▸ **課題内容**
リチャード・ハミルトンの紹介文のうち、「1922年ロンドン生まれ。複」から始まり「え、創作意欲は衰えていない。」で終わる箇所を、一字も変えずに書き写してください。

▸ **抽出テキスト**
----------

リチャード・ハミルトン

Richard Hamilton

プロフィール

  1922年ロンドン生まれ。複数の美術学校で学んだあと芸術家としての活動をはじめる。1956年、アメリカに先駆けてポップ・アートの幕開けとされるコラージュ「いったい何が今日の家庭をこれほど変え、魅力的にしているのか?」を制作、その後も版画やコラージュ、デザインなどジャンルを超えた多様な創作活動を続ける。反芸術を標榜したマルセル・デュシャンを信奉。政治的メッセージを出すこともあり、最近では、ガンマン姿のトニー・ブレア前英首相を描いた「衝撃と畏怖」を制作、イラク戦争へのイギリスの派兵を批判した。ロンドン近郊のオックスフォードシャーの自宅兼アトリエには、大型のプリント機械やコンピューターを備え、創作意欲は衰えていない。

詳しく

  アメリカのポップ・アーティスト、ロバート・ラウシェンバーグやアンディ・ウォーホルに先駆けて、1950年代にイギリスで、ポップ・アートの幕開けとされるコラージュを制作した。その後、版画やコラージュ、デザインなどジャンルを超えた多様な創作活動を続けている。
複数の美術学校で学んだ後、芸術家としての活動を始め、1950年代にロンドンの芸術家、批評家が文化を研究する集団「インディペンデント・グループ」で重要な役割を果たす。その企画展「これが明日だ」のカタログ用に制作したコラージュ「いったい何が今日の家庭をこれほど変え、魅力的にしているのか?」(1956)で、一躍、ポップ・アートの“生みの親”に。家電製品の雑誌や広告の写真に、ボディビルダーの男性などを加えて構成され、大衆消費文化の象徴的な物品にあふれた居間が表現されている。
当時、ハミルトン自身がポップ・アートについて「通俗的、一過性、使い捨て、低価格、大量生産的、若者向け、機知があり、セクシーでトリックがあり、華やかでビッグビジネス」と定義したが、今でも「この定義は、実に多くのアーティストが受け入れるようになり、きわめて正確だったと思う」と語る。
マスメディアや大衆消費社会を取り扱うハミルトンの作品は、現代文化や芸術に対する称賛なのか、あるいは批判なのか、という問いに対しては、「そのどちらでもない」と中立的な立場を強調するが、「現実の肯定」という面もある。
反芸術を標榜したフランス出身の美術家、マルセル・デュシャンを信奉し、彼のガラス製オブジェを「再構成」したほか、車などの消費物やマリリン・モンロー、ミック・ジャガーなどのスターを対象にした作品には、デュシャンのように偶像破壊的な作風も見られる。

----------

▸ **収集資料**
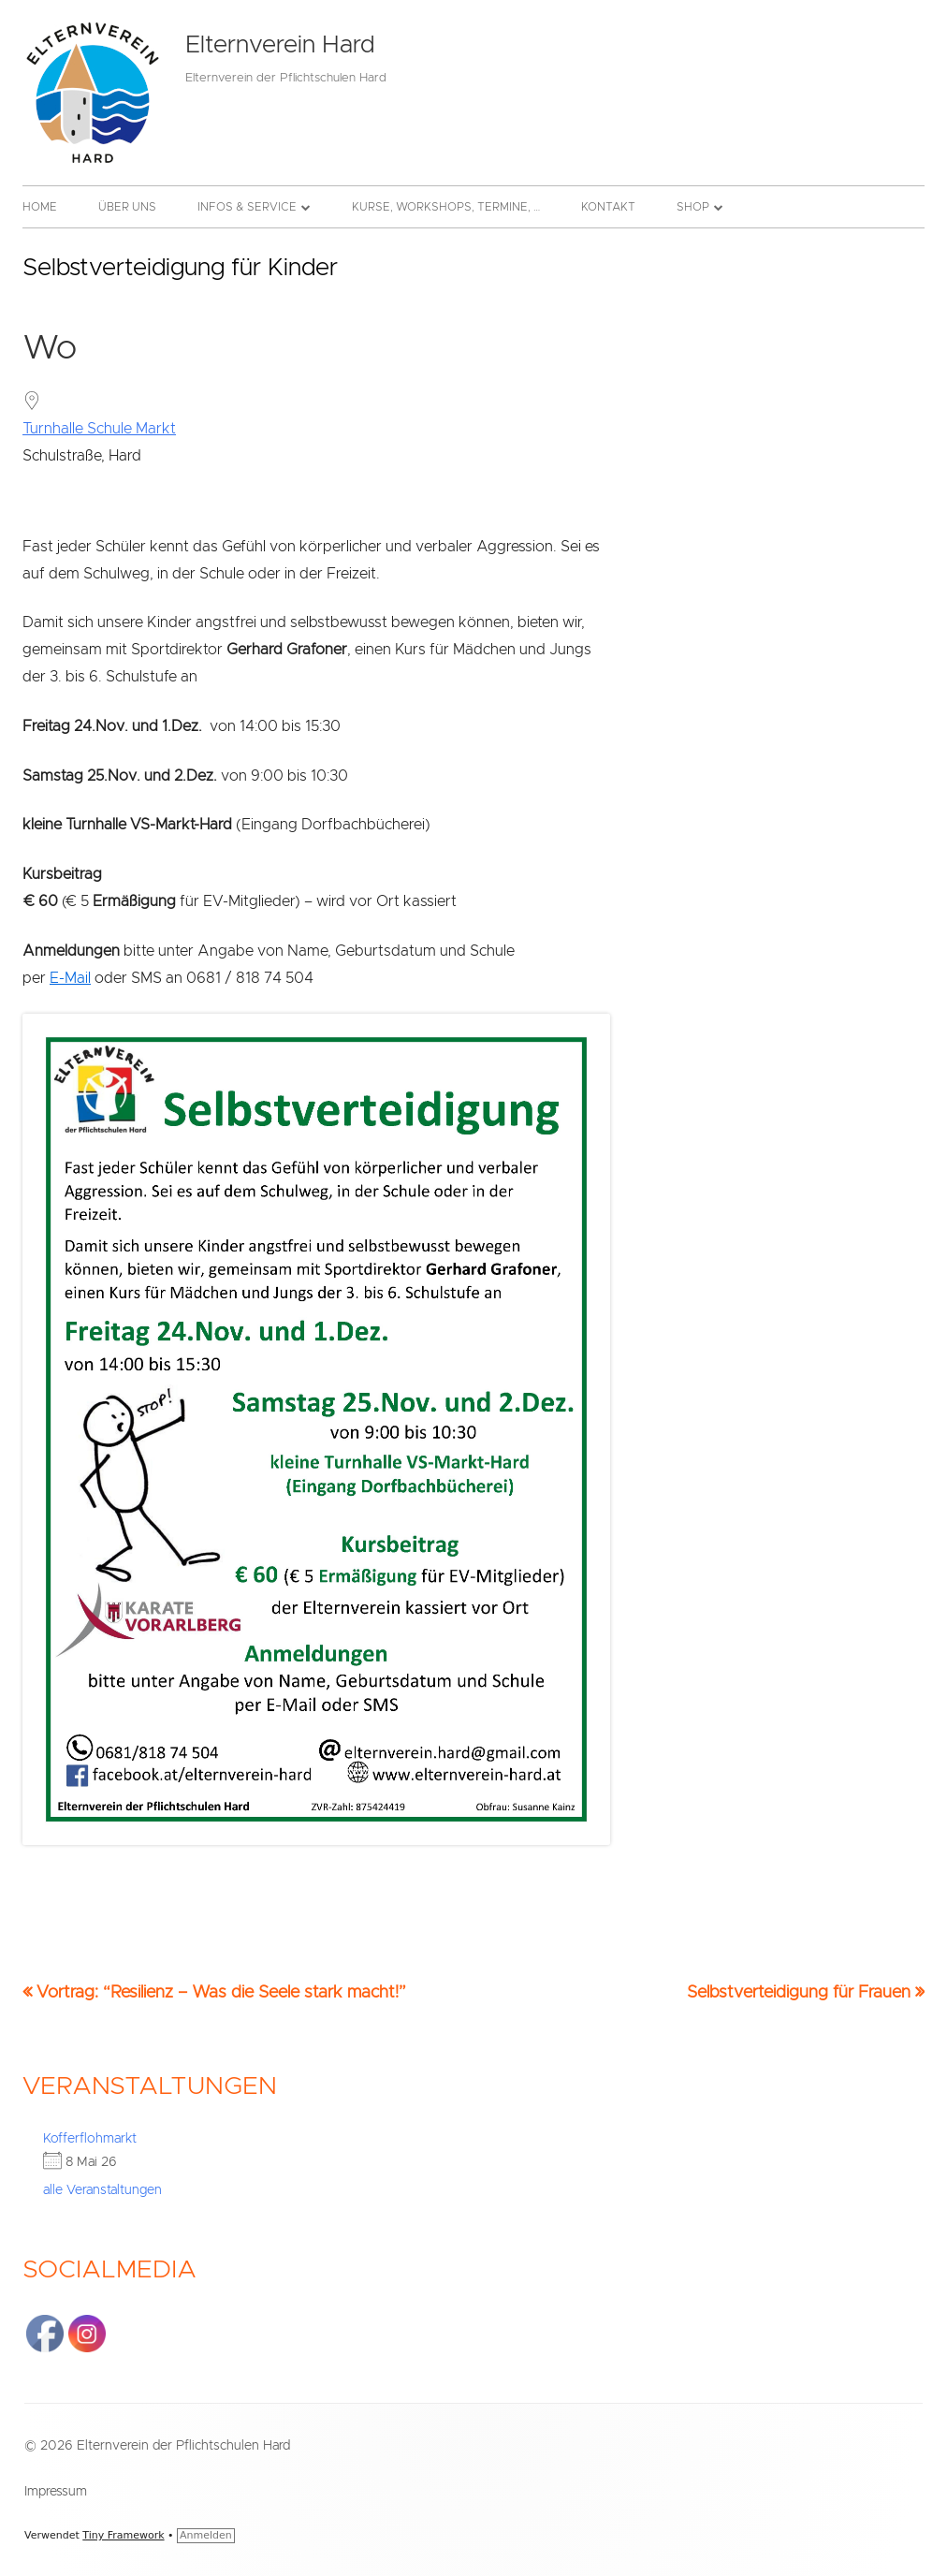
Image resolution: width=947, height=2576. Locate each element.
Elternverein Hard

----------

▸ **解答例**
1922年ロンドン生まれ。複数の美術学校で学んだあと芸術家としての活動をはじめる。1956年、アメリカに先駆けてポップ・アートの幕開けとされるコラージュ「いったい何が今日の家庭をこれほど変え、魅力的にしているのか?」を制作、その後も版画やコラージュ、デザインなどジャンルを超えた多様な創作活動を続ける。反芸術を標榜したマルセル・デュシャンを信奉。政治的メッセージを出すこともあり、最近では、ガンマン姿のトニー・ブレア前英首相を描いた「衝撃と畏怖」を制作、イラク戦争へのイギリスの派兵を批判した。ロンドン近郊のオックスフォードシャーの自宅兼アトリエには、大型のプリント機械やコンピューターを備え、創作意欲は衰えていない。